Segment Start: Listed records

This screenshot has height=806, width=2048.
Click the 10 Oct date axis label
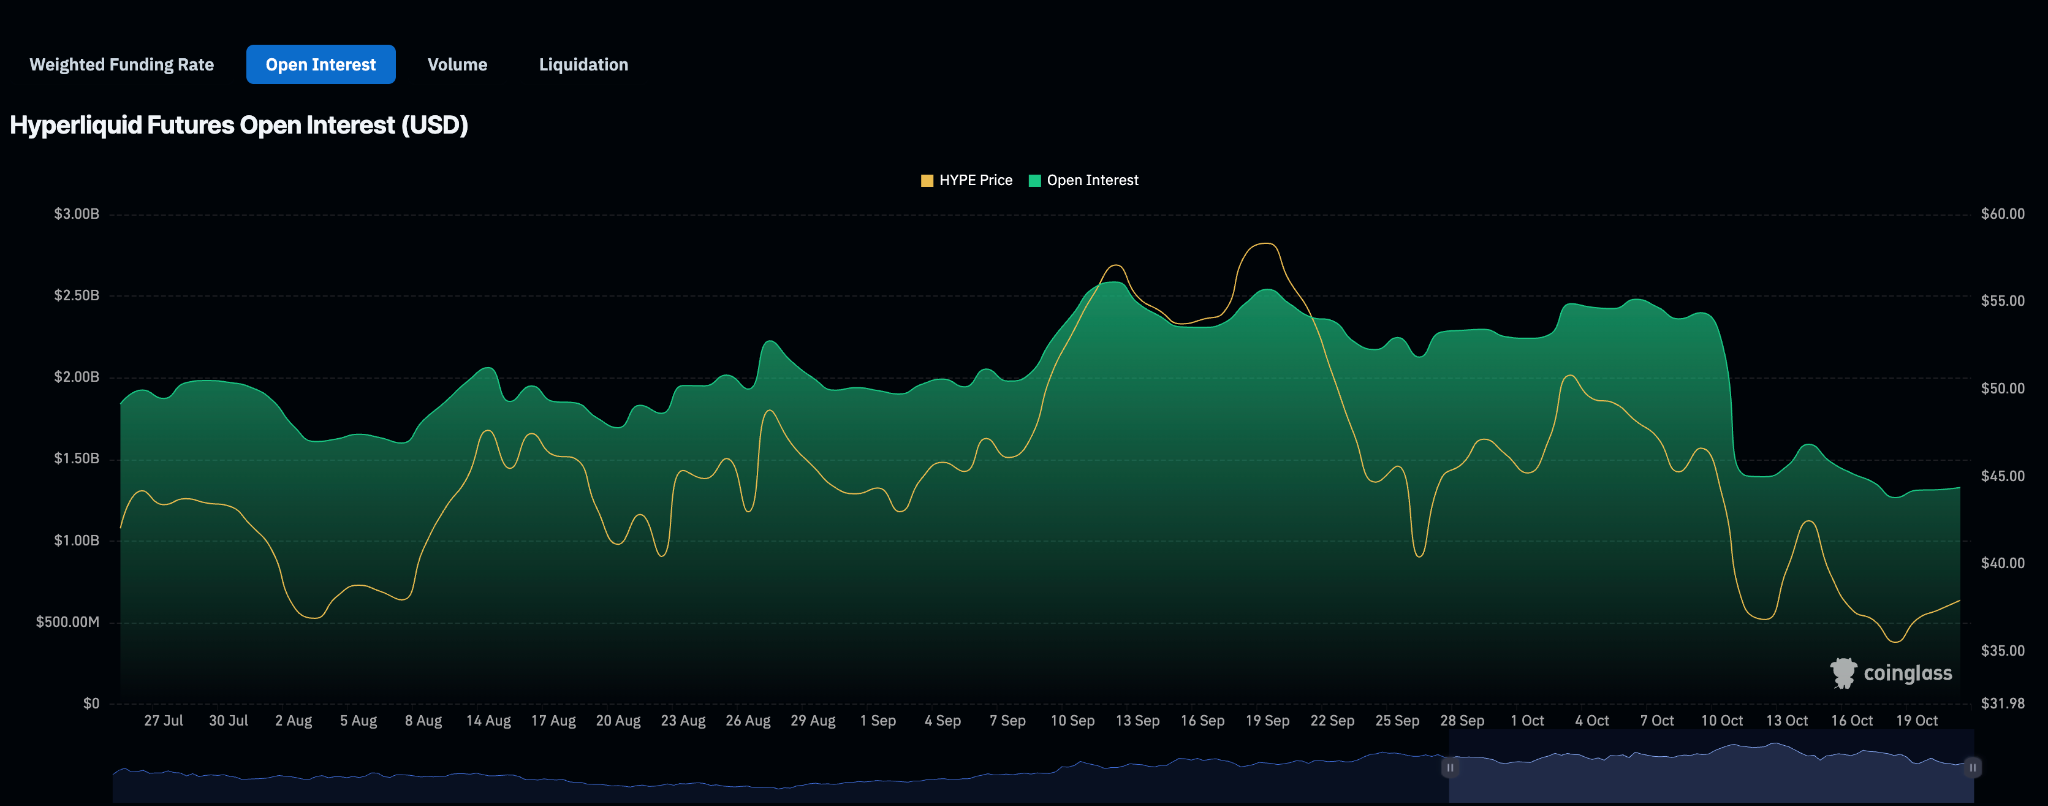point(1721,721)
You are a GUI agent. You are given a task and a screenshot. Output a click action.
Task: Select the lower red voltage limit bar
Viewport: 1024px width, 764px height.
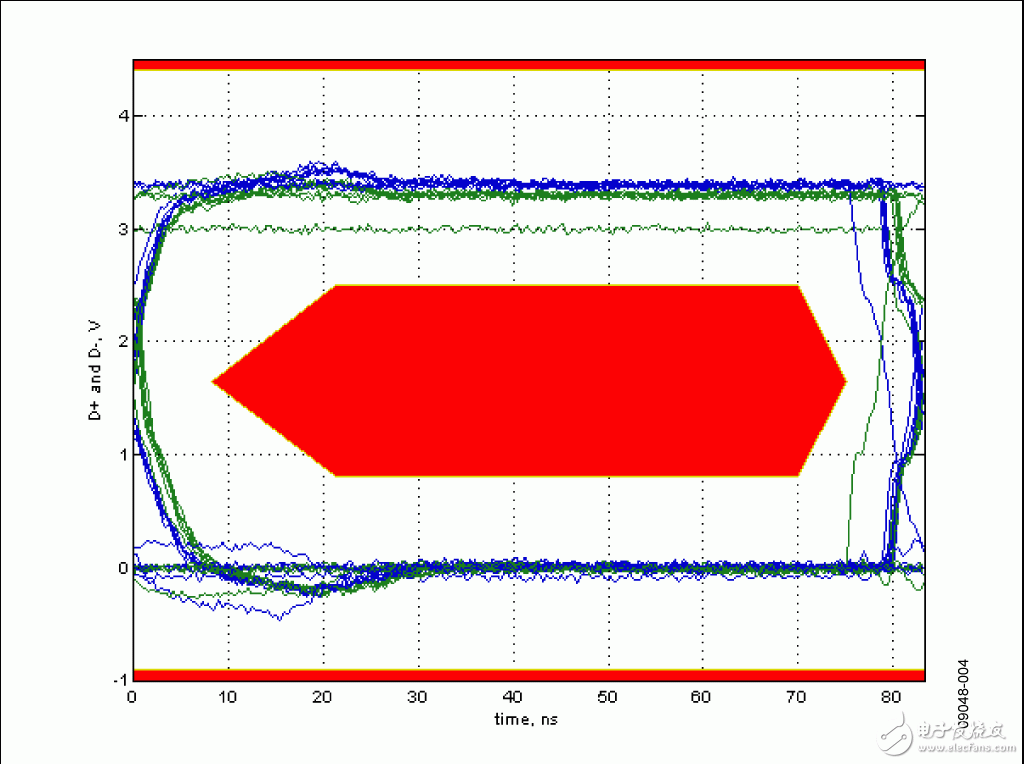click(528, 674)
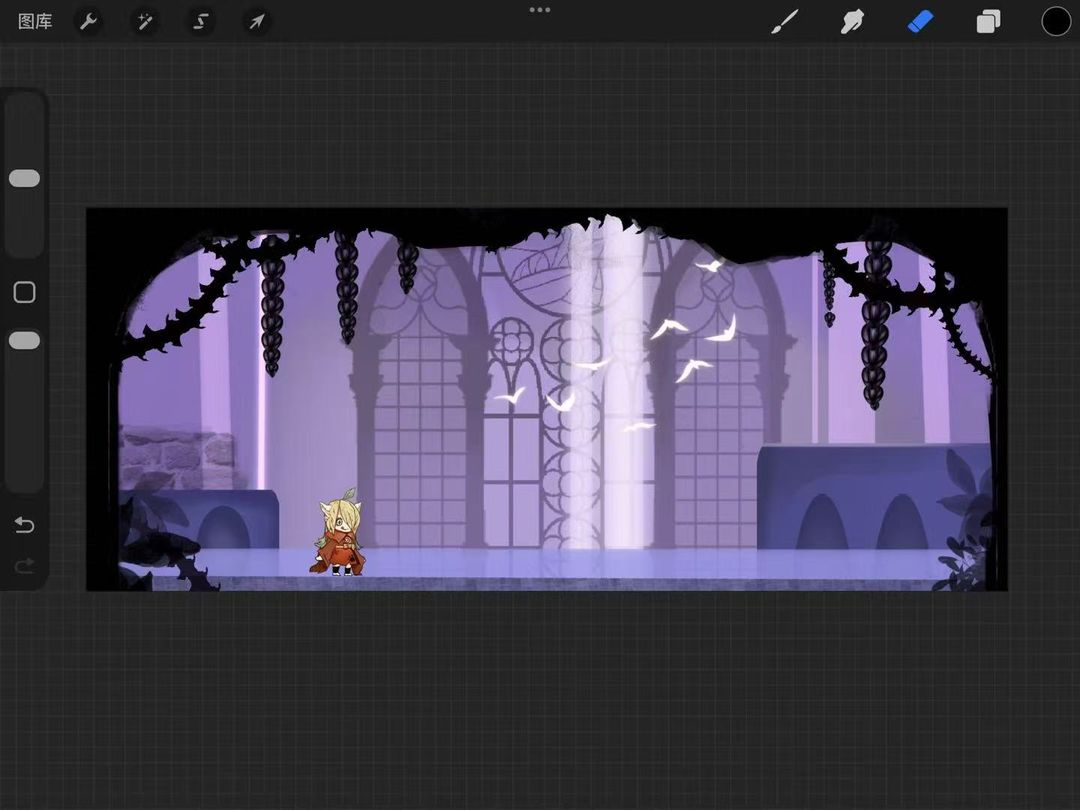Tap the square Modify button in sidebar
This screenshot has height=810, width=1080.
[x=24, y=292]
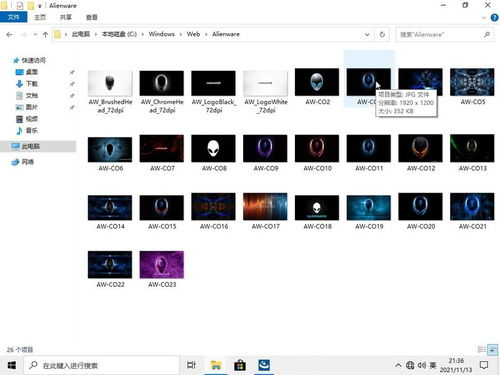Open the notification center icon
This screenshot has height=375, width=500.
pyautogui.click(x=484, y=365)
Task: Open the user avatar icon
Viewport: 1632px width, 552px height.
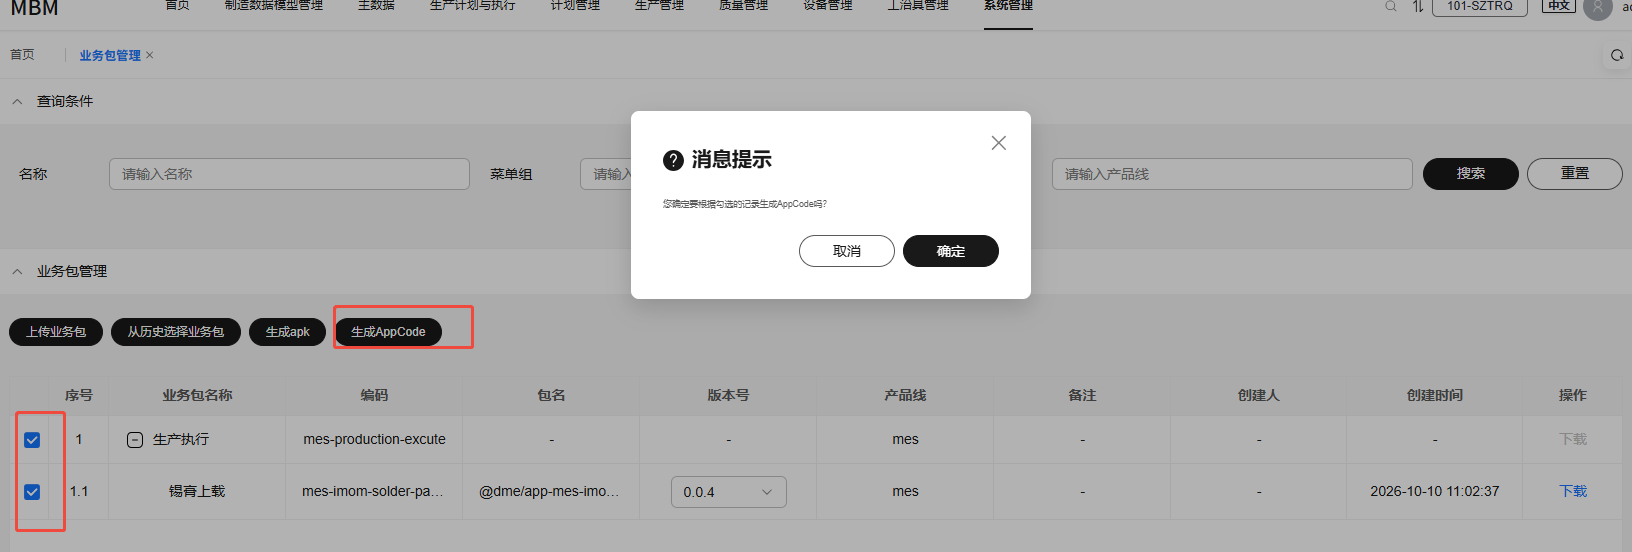Action: click(x=1598, y=8)
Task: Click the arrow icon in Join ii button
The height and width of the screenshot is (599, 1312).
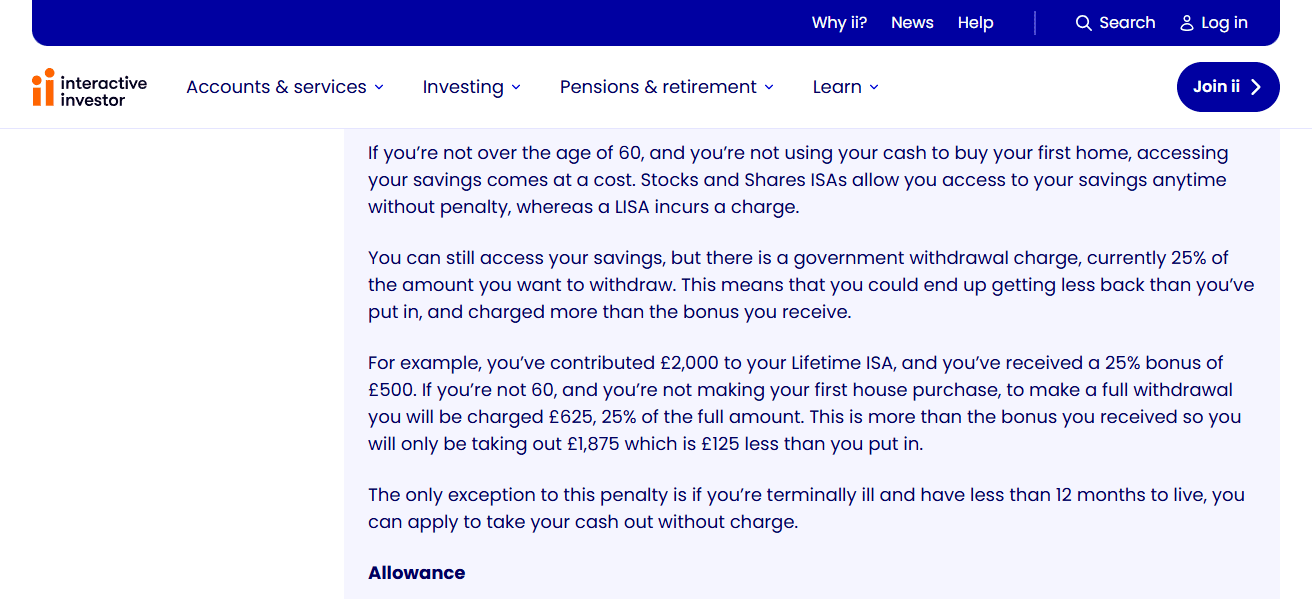Action: 1256,87
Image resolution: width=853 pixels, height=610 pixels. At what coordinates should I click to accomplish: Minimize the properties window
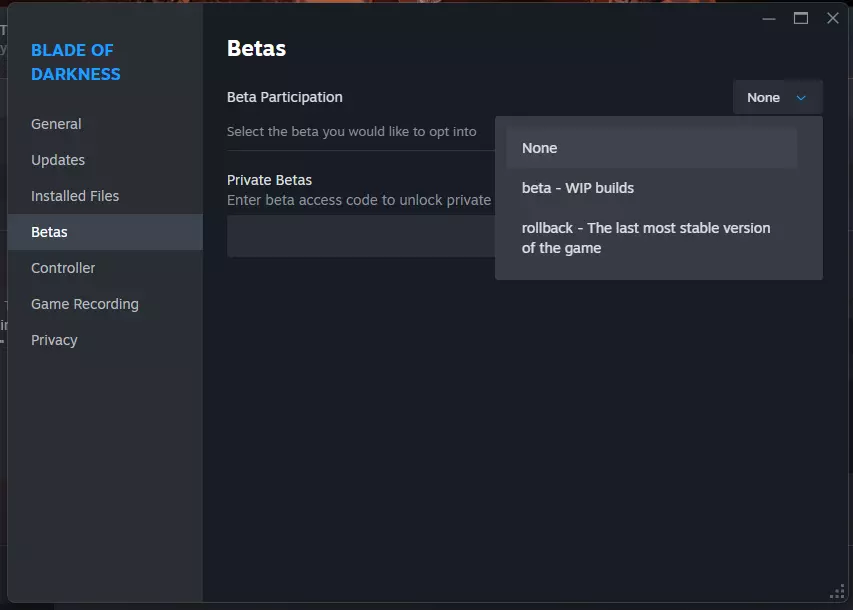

Segment End: Listed records

Without altering a word, return all of the records above and leave out their pictures.

This screenshot has height=806, width=2048.
Click the 10 Oct date axis label
point(1721,721)
You are a GUI agent. You are given a task and a screenshot. Output a click action.
Task: Select the lower red voltage limit bar
Viewport: 1024px width, 764px height.
click(528, 674)
Tap the square Modify button in sidebar
This screenshot has height=810, width=1080.
[x=24, y=292]
Open the notification center icon
This screenshot has height=375, width=500.
pyautogui.click(x=484, y=365)
Task: Open the user avatar icon
Viewport: 1632px width, 552px height.
Action: click(x=1598, y=8)
Task: Click the arrow icon in Join ii button
The height and width of the screenshot is (599, 1312).
Action: 1256,87
Image resolution: width=853 pixels, height=610 pixels. At what coordinates should I click to accomplish: Minimize the properties window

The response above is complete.